- **Task prompt**
The full set of entries has to be output exactly.

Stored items
======

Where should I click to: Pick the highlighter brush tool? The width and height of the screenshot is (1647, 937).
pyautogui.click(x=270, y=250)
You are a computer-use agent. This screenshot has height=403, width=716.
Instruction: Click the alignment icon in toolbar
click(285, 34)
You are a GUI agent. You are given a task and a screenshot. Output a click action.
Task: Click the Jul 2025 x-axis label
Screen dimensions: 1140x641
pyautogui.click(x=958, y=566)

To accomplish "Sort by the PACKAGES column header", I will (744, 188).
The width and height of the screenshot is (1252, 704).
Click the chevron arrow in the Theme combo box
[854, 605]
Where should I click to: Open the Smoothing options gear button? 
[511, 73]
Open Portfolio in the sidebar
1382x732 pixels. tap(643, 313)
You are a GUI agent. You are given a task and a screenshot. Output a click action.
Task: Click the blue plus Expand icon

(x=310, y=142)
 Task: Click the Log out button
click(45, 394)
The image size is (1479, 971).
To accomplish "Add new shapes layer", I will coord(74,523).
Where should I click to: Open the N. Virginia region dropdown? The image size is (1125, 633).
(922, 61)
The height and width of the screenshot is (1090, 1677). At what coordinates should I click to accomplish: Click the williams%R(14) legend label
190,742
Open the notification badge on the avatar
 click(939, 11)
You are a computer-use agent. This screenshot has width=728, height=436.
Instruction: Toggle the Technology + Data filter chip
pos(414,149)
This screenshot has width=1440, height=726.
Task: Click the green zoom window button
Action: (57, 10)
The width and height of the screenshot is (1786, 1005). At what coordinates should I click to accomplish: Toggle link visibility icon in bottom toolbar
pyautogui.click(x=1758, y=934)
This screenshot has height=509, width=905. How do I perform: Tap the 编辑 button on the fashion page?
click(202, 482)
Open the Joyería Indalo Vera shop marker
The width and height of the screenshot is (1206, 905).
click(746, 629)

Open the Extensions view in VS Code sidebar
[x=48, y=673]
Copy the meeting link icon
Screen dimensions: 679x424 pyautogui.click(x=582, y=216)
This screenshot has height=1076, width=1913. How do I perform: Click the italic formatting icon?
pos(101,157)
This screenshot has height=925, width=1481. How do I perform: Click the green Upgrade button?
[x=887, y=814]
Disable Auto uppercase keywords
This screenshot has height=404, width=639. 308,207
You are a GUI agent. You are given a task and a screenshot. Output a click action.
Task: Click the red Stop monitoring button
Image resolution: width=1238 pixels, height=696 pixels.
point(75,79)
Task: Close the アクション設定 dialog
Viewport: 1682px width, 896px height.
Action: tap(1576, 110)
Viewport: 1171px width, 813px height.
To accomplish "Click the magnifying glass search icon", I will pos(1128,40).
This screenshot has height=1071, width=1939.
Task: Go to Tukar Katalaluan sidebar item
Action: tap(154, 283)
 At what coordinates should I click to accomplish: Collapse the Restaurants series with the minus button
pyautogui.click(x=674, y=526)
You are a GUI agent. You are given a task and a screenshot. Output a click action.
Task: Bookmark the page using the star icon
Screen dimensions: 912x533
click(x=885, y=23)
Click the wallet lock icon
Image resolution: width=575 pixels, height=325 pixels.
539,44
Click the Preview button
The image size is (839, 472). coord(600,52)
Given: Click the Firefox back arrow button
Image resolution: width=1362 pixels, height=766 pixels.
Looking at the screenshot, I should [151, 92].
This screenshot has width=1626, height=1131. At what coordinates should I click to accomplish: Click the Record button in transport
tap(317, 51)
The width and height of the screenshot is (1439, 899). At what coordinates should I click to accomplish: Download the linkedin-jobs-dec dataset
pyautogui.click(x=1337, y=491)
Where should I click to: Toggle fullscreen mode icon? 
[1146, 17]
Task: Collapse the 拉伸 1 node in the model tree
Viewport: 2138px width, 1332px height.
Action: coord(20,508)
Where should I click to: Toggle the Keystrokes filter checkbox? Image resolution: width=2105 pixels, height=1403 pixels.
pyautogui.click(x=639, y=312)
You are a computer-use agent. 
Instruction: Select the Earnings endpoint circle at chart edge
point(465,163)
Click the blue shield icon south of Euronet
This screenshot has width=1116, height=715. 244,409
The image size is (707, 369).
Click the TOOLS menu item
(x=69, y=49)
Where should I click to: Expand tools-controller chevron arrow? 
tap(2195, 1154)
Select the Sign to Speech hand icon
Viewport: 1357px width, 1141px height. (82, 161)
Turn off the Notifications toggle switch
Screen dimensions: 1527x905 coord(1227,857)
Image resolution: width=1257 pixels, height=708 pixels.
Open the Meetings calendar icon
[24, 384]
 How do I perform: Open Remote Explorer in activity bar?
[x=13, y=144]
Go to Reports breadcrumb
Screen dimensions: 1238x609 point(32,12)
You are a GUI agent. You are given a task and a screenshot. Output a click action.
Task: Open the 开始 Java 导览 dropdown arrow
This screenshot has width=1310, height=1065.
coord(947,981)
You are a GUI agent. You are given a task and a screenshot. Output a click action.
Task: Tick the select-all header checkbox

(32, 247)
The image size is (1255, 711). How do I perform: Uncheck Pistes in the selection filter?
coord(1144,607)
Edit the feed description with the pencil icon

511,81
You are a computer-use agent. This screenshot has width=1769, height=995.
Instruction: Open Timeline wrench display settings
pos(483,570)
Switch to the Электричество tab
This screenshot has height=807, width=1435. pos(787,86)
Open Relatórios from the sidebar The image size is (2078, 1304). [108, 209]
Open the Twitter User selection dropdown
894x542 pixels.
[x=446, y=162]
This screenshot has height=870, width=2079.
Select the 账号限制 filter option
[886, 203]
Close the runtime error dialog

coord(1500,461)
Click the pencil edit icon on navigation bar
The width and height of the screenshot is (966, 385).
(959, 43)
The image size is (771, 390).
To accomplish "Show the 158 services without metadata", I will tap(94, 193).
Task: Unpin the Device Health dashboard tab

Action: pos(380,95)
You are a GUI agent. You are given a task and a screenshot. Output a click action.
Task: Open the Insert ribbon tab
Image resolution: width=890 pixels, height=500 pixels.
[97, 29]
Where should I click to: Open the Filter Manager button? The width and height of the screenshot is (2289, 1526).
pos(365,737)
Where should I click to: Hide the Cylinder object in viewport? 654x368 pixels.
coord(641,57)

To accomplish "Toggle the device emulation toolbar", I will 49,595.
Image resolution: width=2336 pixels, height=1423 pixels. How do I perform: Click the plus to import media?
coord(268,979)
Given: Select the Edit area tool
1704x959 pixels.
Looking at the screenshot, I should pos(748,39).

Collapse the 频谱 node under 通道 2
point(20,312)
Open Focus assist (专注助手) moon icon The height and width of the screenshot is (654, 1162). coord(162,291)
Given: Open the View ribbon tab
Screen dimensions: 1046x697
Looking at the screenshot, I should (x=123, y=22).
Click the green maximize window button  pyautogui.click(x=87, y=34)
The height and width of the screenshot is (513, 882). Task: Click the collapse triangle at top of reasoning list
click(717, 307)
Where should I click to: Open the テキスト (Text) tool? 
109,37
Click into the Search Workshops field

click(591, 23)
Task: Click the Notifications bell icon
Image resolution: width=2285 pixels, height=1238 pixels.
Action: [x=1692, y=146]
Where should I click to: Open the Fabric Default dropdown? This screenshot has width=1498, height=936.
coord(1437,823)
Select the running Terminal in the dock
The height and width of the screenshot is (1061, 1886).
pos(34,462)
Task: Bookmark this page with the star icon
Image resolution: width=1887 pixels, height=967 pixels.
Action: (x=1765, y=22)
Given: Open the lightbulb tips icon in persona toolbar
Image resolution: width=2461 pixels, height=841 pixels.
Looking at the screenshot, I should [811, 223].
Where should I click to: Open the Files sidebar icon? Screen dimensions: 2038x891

======

- **Problem solution**
Where should I click to: Pick the highlighter brush tool? The width and height of the screenshot is (1647, 937).
pyautogui.click(x=270, y=250)
You are a computer-use agent. This screenshot has height=403, width=716.
Instruction: Click the alignment icon in toolbar
click(285, 34)
You are a GUI agent. You are given a task and a screenshot. Output a click action.
Task: Click the Jul 2025 x-axis label
Screen dimensions: 1140x641
pyautogui.click(x=958, y=566)

To accomplish "Sort by the PACKAGES column header", I will (744, 188).
The width and height of the screenshot is (1252, 704).
Click the chevron arrow in the Theme combo box
[854, 605]
Where should I click to: Open the Smoothing options gear button? 
[511, 73]
Open Portfolio in the sidebar
1382x732 pixels. tap(643, 313)
You are a GUI agent. You are given a task and a screenshot. Output a click action.
Task: Click the blue plus Expand icon

(x=310, y=142)
 Task: Click the Log out button
click(45, 394)
The image size is (1479, 971).
To accomplish "Add new shapes layer", I will coord(74,523).
Where should I click to: Open the N. Virginia region dropdown? The image size is (1125, 633).
(922, 61)
The height and width of the screenshot is (1090, 1677). At what coordinates should I click to accomplish: Click the williams%R(14) legend label
190,742
Open the notification badge on the avatar
 click(939, 11)
You are a computer-use agent. This screenshot has width=728, height=436.
Instruction: Toggle the Technology + Data filter chip
pos(414,149)
This screenshot has width=1440, height=726.
Task: Click the green zoom window button
Action: (57, 10)
The width and height of the screenshot is (1786, 1005). At what coordinates should I click to accomplish: Toggle link visibility icon in bottom toolbar
pyautogui.click(x=1758, y=934)
This screenshot has height=509, width=905. How do I perform: Tap the 编辑 button on the fashion page?
click(202, 482)
Open the Joyería Indalo Vera shop marker
The width and height of the screenshot is (1206, 905).
click(746, 629)

Open the Extensions view in VS Code sidebar
[x=48, y=673]
Copy the meeting link icon
Screen dimensions: 679x424 pyautogui.click(x=582, y=216)
This screenshot has height=1076, width=1913. How do I perform: Click the italic formatting icon?
pos(101,157)
This screenshot has height=925, width=1481. How do I perform: Click the green Upgrade button?
[x=887, y=814]
Disable Auto uppercase keywords
This screenshot has height=404, width=639. 308,207
You are a GUI agent. You are given a task and a screenshot. Output a click action.
Task: Click the red Stop monitoring button
Image resolution: width=1238 pixels, height=696 pixels.
point(75,79)
Task: Close the アクション設定 dialog
Viewport: 1682px width, 896px height.
Action: tap(1576, 110)
Viewport: 1171px width, 813px height.
To accomplish "Click the magnifying glass search icon", I will pos(1128,40).
This screenshot has height=1071, width=1939.
Task: Go to Tukar Katalaluan sidebar item
Action: tap(154, 283)
 At what coordinates should I click to accomplish: Collapse the Restaurants series with the minus button
pyautogui.click(x=674, y=526)
You are a GUI agent. You are given a task and a screenshot. Output a click action.
Task: Bookmark the page using the star icon
Screen dimensions: 912x533
click(x=885, y=23)
Click the wallet lock icon
Image resolution: width=575 pixels, height=325 pixels.
539,44
Click the Preview button
The image size is (839, 472). coord(600,52)
Given: Click the Firefox back arrow button
Image resolution: width=1362 pixels, height=766 pixels.
Looking at the screenshot, I should [151, 92].
This screenshot has width=1626, height=1131. At what coordinates should I click to accomplish: Click the Record button in transport
tap(317, 51)
The width and height of the screenshot is (1439, 899). At what coordinates should I click to accomplish: Download the linkedin-jobs-dec dataset
pyautogui.click(x=1337, y=491)
Where should I click to: Toggle fullscreen mode icon? 
[1146, 17]
Task: Collapse the 拉伸 1 node in the model tree
Viewport: 2138px width, 1332px height.
Action: coord(20,508)
Where should I click to: Toggle the Keystrokes filter checkbox? Image resolution: width=2105 pixels, height=1403 pixels.
pyautogui.click(x=639, y=312)
You are a computer-use agent. 
Instruction: Select the Earnings endpoint circle at chart edge
point(465,163)
Click the blue shield icon south of Euronet
This screenshot has width=1116, height=715. 244,409
The image size is (707, 369).
Click the TOOLS menu item
(x=69, y=49)
Where should I click to: Expand tools-controller chevron arrow? 
tap(2195, 1154)
Select the Sign to Speech hand icon
Viewport: 1357px width, 1141px height. (82, 161)
Turn off the Notifications toggle switch
Screen dimensions: 1527x905 coord(1227,857)
Image resolution: width=1257 pixels, height=708 pixels.
Open the Meetings calendar icon
[24, 384]
 How do I perform: Open Remote Explorer in activity bar?
[x=13, y=144]
Go to Reports breadcrumb
Screen dimensions: 1238x609 point(32,12)
You are a GUI agent. You are given a task and a screenshot. Output a click action.
Task: Open the 开始 Java 导览 dropdown arrow
This screenshot has width=1310, height=1065.
coord(947,981)
You are a GUI agent. You are given a task and a screenshot. Output a click action.
Task: Tick the select-all header checkbox

(32, 247)
The image size is (1255, 711). How do I perform: Uncheck Pistes in the selection filter?
coord(1144,607)
Edit the feed description with the pencil icon

511,81
You are a computer-use agent. This screenshot has width=1769, height=995.
Instruction: Open Timeline wrench display settings
pos(483,570)
Switch to the Электричество tab
This screenshot has height=807, width=1435. pos(787,86)
Open Relatórios from the sidebar The image size is (2078, 1304). [108, 209]
Open the Twitter User selection dropdown
894x542 pixels.
[x=446, y=162]
This screenshot has height=870, width=2079.
Select the 账号限制 filter option
[886, 203]
Close the runtime error dialog

coord(1500,461)
Click the pencil edit icon on navigation bar
The width and height of the screenshot is (966, 385).
(959, 43)
The image size is (771, 390).
To accomplish "Show the 158 services without metadata", I will tap(94, 193).
Task: Unpin the Device Health dashboard tab

Action: pos(380,95)
You are a GUI agent. You are given a task and a screenshot. Output a click action.
Task: Open the Insert ribbon tab
Image resolution: width=890 pixels, height=500 pixels.
[97, 29]
Where should I click to: Open the Filter Manager button? The width and height of the screenshot is (2289, 1526).
pos(365,737)
Where should I click to: Hide the Cylinder object in viewport? 654x368 pixels.
coord(641,57)

To accomplish "Toggle the device emulation toolbar", I will 49,595.
Image resolution: width=2336 pixels, height=1423 pixels. How do I perform: Click the plus to import media?
coord(268,979)
Given: Select the Edit area tool
1704x959 pixels.
Looking at the screenshot, I should pos(748,39).

Collapse the 频谱 node under 通道 2
point(20,312)
Open Focus assist (专注助手) moon icon The height and width of the screenshot is (654, 1162). coord(162,291)
Given: Open the View ribbon tab
Screen dimensions: 1046x697
Looking at the screenshot, I should (x=123, y=22).
Click the green maximize window button  pyautogui.click(x=87, y=34)
The height and width of the screenshot is (513, 882). Task: Click the collapse triangle at top of reasoning list
click(717, 307)
Where should I click to: Open the テキスト (Text) tool? 
109,37
Click into the Search Workshops field

click(591, 23)
Task: Click the Notifications bell icon
Image resolution: width=2285 pixels, height=1238 pixels.
Action: [x=1692, y=146]
Where should I click to: Open the Fabric Default dropdown? This screenshot has width=1498, height=936.
coord(1437,823)
Select the running Terminal in the dock
The height and width of the screenshot is (1061, 1886).
pos(34,462)
Task: Bookmark this page with the star icon
Image resolution: width=1887 pixels, height=967 pixels.
Action: (x=1765, y=22)
Given: Open the lightbulb tips icon in persona toolbar
Image resolution: width=2461 pixels, height=841 pixels.
Looking at the screenshot, I should [811, 223].
Where should I click to: Open the Files sidebar icon? Screen dimensions: 2038x891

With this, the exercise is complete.